Tuesday, November 22, 2011

A Sensory Approach to Digital Media

Digital Culture: Innovative practices and critical theories.
ECREA Digital Culture & Communication 3rd workshop
Barcelona, Spain, November 24-25

Abstract plenary session
Sarah Pink, Loughborough University

In recent years there has been a ‘sensory turn’ in scholarship across the social sciences and humanities. This focus on the senses has had some influence in media and communication studies and visual studies. However, the existing literature in this area remains emergent rather than proposing a wider re-thinking, and the ways the senses are understood in these fields have sometimes been rooted in approaches that focus on culture and representation. In this lecture I examine the consequences of engaging such theoretical and methodological tools for thinking about media and the senses. In doing I so argue that we need to go beyond representational approaches that simply add other senses to the audio-visuality of media, or engage with the senses as a series of separate faculties.
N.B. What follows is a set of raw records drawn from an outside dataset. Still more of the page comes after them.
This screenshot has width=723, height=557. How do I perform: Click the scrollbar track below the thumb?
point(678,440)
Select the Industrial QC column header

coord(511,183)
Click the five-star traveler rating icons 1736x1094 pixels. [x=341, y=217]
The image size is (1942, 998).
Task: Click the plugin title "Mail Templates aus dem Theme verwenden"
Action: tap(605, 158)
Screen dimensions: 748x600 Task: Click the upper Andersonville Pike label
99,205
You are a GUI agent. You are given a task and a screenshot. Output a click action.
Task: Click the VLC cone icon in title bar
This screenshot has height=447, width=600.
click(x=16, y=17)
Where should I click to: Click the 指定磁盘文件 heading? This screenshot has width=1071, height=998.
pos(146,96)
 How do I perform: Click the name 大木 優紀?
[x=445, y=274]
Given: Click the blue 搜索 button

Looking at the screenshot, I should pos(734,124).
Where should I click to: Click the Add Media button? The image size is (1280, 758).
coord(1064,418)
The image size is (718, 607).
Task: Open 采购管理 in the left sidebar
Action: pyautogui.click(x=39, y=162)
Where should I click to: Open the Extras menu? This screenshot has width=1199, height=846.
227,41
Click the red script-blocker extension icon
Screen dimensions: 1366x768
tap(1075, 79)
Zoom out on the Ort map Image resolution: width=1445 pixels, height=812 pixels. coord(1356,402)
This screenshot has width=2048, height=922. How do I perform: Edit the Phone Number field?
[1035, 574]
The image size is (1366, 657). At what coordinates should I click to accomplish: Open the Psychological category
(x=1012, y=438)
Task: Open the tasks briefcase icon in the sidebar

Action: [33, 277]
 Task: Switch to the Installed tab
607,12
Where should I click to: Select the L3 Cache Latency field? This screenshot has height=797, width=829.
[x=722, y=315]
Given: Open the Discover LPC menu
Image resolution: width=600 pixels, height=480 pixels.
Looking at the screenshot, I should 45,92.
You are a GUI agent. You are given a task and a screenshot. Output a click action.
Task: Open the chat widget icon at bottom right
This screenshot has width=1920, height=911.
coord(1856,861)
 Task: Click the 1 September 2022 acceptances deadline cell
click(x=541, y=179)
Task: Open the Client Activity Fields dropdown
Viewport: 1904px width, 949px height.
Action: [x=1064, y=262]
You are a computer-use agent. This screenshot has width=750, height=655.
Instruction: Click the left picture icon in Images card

Instead I suggest how a strand in scholarship that attends to anthropology, philosophy, and the neurosciences might offer alternative routes to understanding how digital media become implicated as part of our practical activity in perceptual and material environments.

co-organised by the
ECREA Digital Culture & Communication (DCC) section,
Humanities Department and Information and Communication Sciences Department, Universitat Oberta de Catalunya,
with support from the
Centre for Material Digital Culture (DMDC),
University of Sussex, UK

Friday, November 18, 2011

Digital Culture: Precarity, (self)exploitation and unspeakable inequalities in the cultural and creative industries

Digital Culture: Innovative practices and critical theories.
ECREA Digital Culture & Communication 3rd workshop
Barcelona, Spain, November 24-25

Abstract keynote speaker Rosalind Gill, King’s college, London

This talk has three aims. Firstly, it will review “what we know” about the features of cultural and creative work, discussing issues such as precariousness, bulimic patterns of working, and the intensification and extensification of work over time and space . It will consider how these now ‘well-established’ ‘facts’ about creative work may be being challenged by co-creation. Is this the ‘ultimate’ in exploitation of ‘free labour’ or a harbinger of a different set of participatory ethical practices in the cultural sphere, a democratization of who gets to ‘make culture’?
Secondly, it will explore the notion of “self exploitation” that has emerged as a key term for theorizing the labouring conditions and subjectivities of workers involved in the cultural and creative industries. Whilst this originated as a critical term from a Foucaultian tradition concerned with theorizing new modalities of power and discipline, its usefulness both as an analytical and political tool will be interrogated. Has it become another neoliberal term of abuse–blaming workers for their own exploitation and rendering invisible the structural conditions in which work is carried out? Why has the word exploitation only become speakable when it prefixed by the notion that we are somehow doing it to ourselves? What would it take for us to start talking about exploitation again? Do we need a new vocabulary to think about labour – especially in the context of co-creation? And what kind of resistance is possible without recourse to this vocabulary?
Finally, the talk will raise questions about what still remains a largely silenced issue in debates about the conditions of cultural workers–inequalities between workers. I will develop from the notion of “unmanageable inequalities” to explore how gender, race and class inequalities have become not simply unmanageable but unspeakable in cultural work–even by those most adversely affected by them. How do we begin to challenge the toxic myths of egalitarianism and meritocracy that circulate in the cultural and creative industries–and in much writing about them? And how can we make sure that questions about inequality are on the agenda of a politics that seeks to challenge and resist contemporary labouring conditions – whether this is the labour of freelancers of employees or of hobbyists who give their time ‘freely’.